[AIR] various AIR usability issues around Checkpoints and predictions

What happened + What you expected to happen

I've created a gist that shows how to train a PyTorch model with AIR, then stores it to a checkpoint, and loads it again in a separate script. The script is based on an existing example.

The problem is that some aspects are not documented well or difficult to understand for (new) users.

Versions / Dependencies

ray 2.0.0

Reproduction script

For full repro script, see this gist, I'm going through a couple of specific points here:

The tutorial uses convert_batch_to_pandas to convert tuples to dataframes. While it's in principle clear why you'd want to split features and labels like this pd.DataFrame({"image": images, "label": labels}), it's not very clearly explained why we do this (the train_loop_per_worker unpacks this later). Is this a pattern that should always be used? This is literally the only spot mentioning Pandas at all.
Storing checkpoints is clear enough, and basically "everything" emits one. What's a little bothering is the loading part. The examples we give in our docs are often not sufficient to understand what's going on and the API references are simply not complete. E.g. BatchPredictor doesn't really tell you what to do:

Screenshot 2022-09-09 at 09 53 12

What's worse, the usage example given for TorchPredictor is simply wrong:

Screenshot 2022-09-09 at 09 54 39

What you actually have to do to load a Torch model is to provide a model definition alongside your checkpoint. But I think we're not properly telling users what model has to be. This is the correct call:

predictor = TorchPredictor.from_checkpoint(
    checkpoint=checkpoint,
    model=Net()
)

If you don't provide the model, this will complain about model_definition not being present:

ValueError: Attempting to load torch model from a state_dict, but no `model_definition` was provided.

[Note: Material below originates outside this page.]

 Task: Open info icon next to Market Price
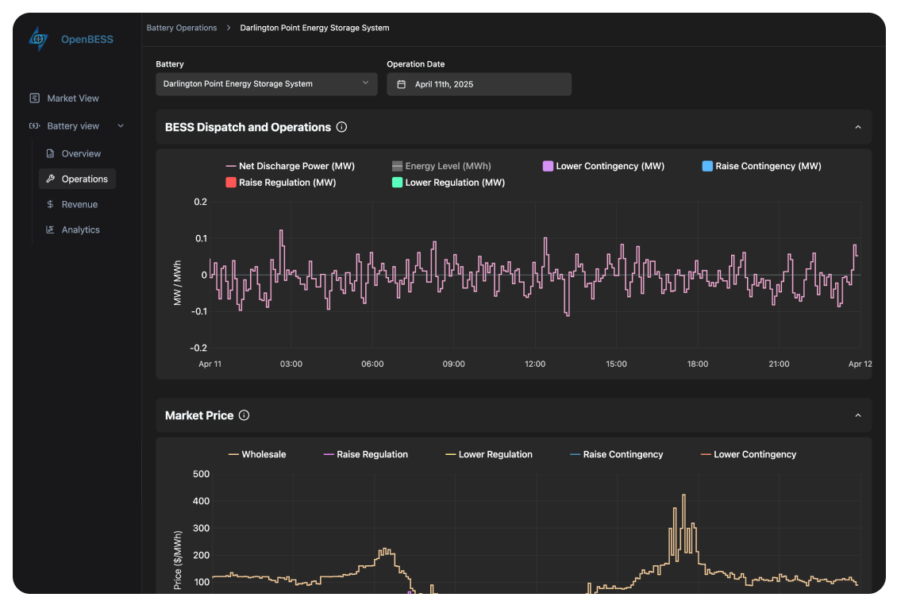(244, 415)
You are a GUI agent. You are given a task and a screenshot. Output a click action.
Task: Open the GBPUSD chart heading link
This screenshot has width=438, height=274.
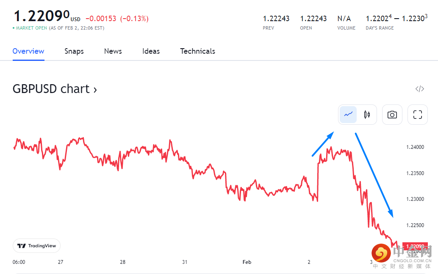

The latter does not exist and it's unclear what exactly a state_dict is. This begs the question (again, without reading the source code for hours) what exactly a checkpoint is and what it entails.

More generally, it's very difficult to figure out what model has to be. There is a Keras and a PyTorch example on the docs, but no general usage pattern, as far as I can tell. For instance, on the getting started guide for AIR we promise that checkpoints for XGBoost can be loaded from a model:

Screenshot 2022-09-09 at 10 01 19

but we never show what exactly the model spec has to be, and I have not figured out how to do this without checking the source code.

It's annoying that I have to bring the model definition everywhere. Why isn't that self-contained in the checkpoint? E.g. if I want to load a checkpoint on an entirely different machine I still have to provide the Net() definition here:

from ray.train.torch import TorchCheckpoint, TorchPredictor

CHECKPOINT_PATH = "checkpoint"
checkpoint = TorchCheckpoint.from_directory(CHECKPOINT_PATH)
predictor = TorchPredictor.from_checkpoint(
    checkpoint=checkpoint,
    model=Net()
)

which means that I have to import my model definition from somewhere or paste the code for it in that script, too. That's very inconvenient and not quite what I expect when serialising a model as a checkpoint. The same holds true for deployments, in which case I have to provide the model yet again. All examples we have seem to assume that you load the model in the same script that you stored it in, which I don't think is the standard scenario.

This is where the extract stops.